Herein lies the impasse for science today in a world governed by neoliberal power structures. Addressing the greatest challenge facing the entirety of humanity—global climate change—requires not only acknowledging that science has demonstrated the crises of climate and ecology driven by our economic system, but also integrating these findings into the apparatuses of state power to avoid exacerbating these problems. In particular, science tells us that we must significantly transition away from fossil fuels and industrial agriculture within the next decade to keep global average temperature rise below 1.5C, and achieve global carbon neutrality by 2050. Acting on these findings is overwhelmingly antagonistic to the primary function of the state, particularly for the most dominant nations. For these states, any science that doesn’t enable the powers that be to secure profits for capital or ensure imperialist domination is ignored. As such, denial of science has become institutionalized: a boon to profiteers and warmakers, a bummer to science. Unfortunately for those in power, history is still happening, and there are still those of us willing to make it.

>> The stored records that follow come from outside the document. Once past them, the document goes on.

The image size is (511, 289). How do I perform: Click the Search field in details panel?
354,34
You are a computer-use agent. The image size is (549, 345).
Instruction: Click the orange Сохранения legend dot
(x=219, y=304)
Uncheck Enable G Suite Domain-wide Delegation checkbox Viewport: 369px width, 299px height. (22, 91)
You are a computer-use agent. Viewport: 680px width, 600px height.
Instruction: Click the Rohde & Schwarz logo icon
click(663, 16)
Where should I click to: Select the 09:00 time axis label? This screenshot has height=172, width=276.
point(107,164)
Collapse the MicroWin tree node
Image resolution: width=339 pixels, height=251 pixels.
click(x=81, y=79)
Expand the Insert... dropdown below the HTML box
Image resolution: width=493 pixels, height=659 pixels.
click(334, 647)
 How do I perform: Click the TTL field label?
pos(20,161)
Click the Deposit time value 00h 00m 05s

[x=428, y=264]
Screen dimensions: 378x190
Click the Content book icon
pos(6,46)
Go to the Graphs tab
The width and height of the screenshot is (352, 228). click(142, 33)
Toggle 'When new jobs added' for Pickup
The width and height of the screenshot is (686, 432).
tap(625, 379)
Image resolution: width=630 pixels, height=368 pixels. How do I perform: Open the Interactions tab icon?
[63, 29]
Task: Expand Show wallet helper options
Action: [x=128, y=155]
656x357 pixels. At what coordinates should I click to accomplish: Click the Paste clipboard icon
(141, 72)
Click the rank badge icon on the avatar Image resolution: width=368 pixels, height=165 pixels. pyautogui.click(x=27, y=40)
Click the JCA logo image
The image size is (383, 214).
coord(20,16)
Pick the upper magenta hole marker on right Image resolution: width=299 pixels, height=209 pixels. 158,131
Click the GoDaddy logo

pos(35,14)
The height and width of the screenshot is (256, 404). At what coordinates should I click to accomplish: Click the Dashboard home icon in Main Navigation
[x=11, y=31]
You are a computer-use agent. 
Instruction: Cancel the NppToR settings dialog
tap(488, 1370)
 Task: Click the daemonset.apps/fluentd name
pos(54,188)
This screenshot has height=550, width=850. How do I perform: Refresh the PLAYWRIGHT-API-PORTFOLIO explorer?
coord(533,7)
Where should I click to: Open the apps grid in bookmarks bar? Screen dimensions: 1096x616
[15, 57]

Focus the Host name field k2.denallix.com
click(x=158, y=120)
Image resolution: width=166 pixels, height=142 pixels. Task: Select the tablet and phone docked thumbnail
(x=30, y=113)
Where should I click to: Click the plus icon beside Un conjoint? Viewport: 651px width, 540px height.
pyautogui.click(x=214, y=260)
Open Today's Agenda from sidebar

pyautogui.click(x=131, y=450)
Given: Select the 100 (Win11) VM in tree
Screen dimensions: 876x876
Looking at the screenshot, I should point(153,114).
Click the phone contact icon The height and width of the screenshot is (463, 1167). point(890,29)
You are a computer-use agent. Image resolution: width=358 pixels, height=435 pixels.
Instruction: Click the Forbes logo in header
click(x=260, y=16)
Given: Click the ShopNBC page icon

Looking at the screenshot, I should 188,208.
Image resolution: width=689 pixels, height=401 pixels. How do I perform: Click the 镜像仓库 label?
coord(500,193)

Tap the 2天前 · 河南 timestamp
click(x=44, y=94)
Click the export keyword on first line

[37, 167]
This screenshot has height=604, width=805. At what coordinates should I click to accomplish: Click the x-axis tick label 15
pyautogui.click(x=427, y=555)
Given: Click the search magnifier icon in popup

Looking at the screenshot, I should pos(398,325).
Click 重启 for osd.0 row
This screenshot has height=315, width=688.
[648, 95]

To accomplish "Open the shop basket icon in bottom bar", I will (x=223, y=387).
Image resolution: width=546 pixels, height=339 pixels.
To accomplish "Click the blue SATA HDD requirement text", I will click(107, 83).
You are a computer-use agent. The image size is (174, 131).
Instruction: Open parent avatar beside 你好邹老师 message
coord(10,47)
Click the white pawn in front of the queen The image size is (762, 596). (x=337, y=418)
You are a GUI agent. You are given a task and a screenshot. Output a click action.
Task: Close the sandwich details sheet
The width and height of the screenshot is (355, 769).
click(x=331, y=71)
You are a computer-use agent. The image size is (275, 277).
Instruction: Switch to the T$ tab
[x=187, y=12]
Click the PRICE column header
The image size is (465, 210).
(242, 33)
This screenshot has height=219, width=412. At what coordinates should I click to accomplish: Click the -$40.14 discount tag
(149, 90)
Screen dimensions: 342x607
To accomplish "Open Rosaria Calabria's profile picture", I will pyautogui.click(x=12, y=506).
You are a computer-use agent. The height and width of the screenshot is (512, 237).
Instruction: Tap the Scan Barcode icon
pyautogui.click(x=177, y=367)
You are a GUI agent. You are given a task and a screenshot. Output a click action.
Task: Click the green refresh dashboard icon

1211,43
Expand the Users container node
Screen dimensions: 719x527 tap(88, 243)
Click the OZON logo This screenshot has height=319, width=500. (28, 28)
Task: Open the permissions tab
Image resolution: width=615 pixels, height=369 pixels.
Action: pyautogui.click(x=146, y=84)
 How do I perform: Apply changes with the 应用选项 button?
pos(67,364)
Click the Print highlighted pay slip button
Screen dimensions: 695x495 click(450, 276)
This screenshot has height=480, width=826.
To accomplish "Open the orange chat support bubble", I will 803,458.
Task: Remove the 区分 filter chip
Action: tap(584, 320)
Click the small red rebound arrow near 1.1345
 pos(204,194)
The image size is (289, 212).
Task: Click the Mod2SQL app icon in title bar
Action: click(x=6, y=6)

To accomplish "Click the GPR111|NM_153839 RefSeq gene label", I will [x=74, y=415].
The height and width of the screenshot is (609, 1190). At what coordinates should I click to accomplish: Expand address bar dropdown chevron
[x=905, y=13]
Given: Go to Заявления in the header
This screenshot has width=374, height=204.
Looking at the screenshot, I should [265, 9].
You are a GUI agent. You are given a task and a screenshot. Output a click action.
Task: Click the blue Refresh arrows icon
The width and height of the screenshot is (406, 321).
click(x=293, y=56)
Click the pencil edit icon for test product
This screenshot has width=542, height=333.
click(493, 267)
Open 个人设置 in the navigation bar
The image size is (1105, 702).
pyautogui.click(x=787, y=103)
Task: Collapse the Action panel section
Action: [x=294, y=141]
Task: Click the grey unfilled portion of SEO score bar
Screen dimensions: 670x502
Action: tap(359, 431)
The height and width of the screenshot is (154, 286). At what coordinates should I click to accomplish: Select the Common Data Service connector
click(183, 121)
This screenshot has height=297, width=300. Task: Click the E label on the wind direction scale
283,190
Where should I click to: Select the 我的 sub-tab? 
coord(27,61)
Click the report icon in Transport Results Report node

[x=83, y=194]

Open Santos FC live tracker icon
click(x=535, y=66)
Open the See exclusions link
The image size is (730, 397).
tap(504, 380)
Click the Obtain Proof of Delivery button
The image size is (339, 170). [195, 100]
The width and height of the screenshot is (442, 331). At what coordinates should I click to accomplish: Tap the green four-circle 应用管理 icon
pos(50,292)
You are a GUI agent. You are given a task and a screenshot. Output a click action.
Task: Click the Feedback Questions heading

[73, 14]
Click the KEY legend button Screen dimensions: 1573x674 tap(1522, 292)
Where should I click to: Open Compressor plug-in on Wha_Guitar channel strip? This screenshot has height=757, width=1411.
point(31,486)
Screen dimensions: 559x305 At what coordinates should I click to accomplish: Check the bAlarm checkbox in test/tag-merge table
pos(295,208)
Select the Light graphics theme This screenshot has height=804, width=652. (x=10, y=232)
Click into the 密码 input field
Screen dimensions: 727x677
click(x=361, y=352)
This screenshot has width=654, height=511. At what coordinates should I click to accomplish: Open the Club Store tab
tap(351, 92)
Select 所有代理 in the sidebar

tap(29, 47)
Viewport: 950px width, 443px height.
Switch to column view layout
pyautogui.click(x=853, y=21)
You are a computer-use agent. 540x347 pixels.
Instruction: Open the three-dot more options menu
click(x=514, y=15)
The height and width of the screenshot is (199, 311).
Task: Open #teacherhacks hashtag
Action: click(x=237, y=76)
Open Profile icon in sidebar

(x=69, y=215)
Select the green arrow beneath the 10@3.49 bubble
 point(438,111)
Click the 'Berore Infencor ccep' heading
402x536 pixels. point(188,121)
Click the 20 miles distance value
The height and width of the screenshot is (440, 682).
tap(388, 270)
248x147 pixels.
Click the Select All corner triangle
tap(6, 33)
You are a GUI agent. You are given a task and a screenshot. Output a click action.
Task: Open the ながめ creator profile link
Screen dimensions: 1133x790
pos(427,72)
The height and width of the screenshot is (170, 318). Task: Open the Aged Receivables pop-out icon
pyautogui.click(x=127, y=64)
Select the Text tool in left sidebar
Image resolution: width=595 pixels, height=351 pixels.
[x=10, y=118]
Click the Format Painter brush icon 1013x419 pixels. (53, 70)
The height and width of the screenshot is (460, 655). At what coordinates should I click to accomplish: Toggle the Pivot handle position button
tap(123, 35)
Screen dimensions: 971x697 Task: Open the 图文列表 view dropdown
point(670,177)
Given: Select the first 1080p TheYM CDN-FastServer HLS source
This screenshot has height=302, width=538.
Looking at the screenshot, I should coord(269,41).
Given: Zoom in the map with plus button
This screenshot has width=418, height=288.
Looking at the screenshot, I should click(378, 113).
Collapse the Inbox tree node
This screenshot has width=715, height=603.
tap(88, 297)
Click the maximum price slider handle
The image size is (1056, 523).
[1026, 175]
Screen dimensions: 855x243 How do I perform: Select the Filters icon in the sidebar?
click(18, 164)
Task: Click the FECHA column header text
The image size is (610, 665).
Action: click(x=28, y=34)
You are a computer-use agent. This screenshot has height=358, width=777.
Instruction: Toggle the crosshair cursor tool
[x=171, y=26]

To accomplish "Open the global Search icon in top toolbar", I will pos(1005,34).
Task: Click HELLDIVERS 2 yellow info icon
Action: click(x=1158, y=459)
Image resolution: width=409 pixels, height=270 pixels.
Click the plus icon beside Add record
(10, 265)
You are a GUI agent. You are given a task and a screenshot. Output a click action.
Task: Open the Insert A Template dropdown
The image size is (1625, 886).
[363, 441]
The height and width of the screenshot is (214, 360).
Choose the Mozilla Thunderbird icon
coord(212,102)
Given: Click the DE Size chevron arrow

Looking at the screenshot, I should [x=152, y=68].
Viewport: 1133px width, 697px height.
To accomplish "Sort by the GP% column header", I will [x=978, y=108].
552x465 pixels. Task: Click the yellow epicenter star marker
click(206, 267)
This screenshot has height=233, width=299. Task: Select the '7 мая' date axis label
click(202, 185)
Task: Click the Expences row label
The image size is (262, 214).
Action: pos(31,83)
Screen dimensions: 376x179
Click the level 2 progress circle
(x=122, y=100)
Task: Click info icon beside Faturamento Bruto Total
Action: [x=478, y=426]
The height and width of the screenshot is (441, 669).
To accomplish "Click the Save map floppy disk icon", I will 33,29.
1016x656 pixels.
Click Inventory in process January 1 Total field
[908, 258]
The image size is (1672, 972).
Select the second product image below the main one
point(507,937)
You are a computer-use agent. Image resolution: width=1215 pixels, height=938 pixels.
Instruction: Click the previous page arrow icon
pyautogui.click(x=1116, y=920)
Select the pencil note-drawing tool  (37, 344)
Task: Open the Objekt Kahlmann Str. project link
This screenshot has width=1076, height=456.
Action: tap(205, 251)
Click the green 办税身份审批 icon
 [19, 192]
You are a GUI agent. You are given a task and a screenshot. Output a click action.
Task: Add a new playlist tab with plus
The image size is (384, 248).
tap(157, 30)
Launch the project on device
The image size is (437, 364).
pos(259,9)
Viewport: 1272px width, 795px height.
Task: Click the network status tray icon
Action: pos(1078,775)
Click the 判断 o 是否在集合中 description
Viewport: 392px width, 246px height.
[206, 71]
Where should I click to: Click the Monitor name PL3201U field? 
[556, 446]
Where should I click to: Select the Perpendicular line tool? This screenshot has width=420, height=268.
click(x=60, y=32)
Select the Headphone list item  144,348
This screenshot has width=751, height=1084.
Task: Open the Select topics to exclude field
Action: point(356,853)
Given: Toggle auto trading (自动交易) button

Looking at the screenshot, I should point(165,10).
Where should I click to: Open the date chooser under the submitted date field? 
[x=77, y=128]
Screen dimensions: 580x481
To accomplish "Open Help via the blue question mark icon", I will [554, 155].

This is our struggle. Policy recommendations, electing scientists into office, improving science communications, educating the public, and marching will simply not be enough if we want to survive, much less thrive. We have to deepen our struggle by uniting the advanced scientist-activists who have emerged in the fight for justice within science with movements of exploited, oppressed, and marginalized people of the world. The absurdity of science denial is but one link in a chain of immiserating absurdities—from economic inequality to injustices across society. We have much to learn from the people on the front lines of social, economic, and environmental struggles, who have the most knowledge and experience struggling against this system, and the most to gain from total system change. Through contributing ourselves to these struggles, we can help build a mass with enough energy to break the bonds of oppression, exploitation, and marginalization — the very same forces driving the climate crisis.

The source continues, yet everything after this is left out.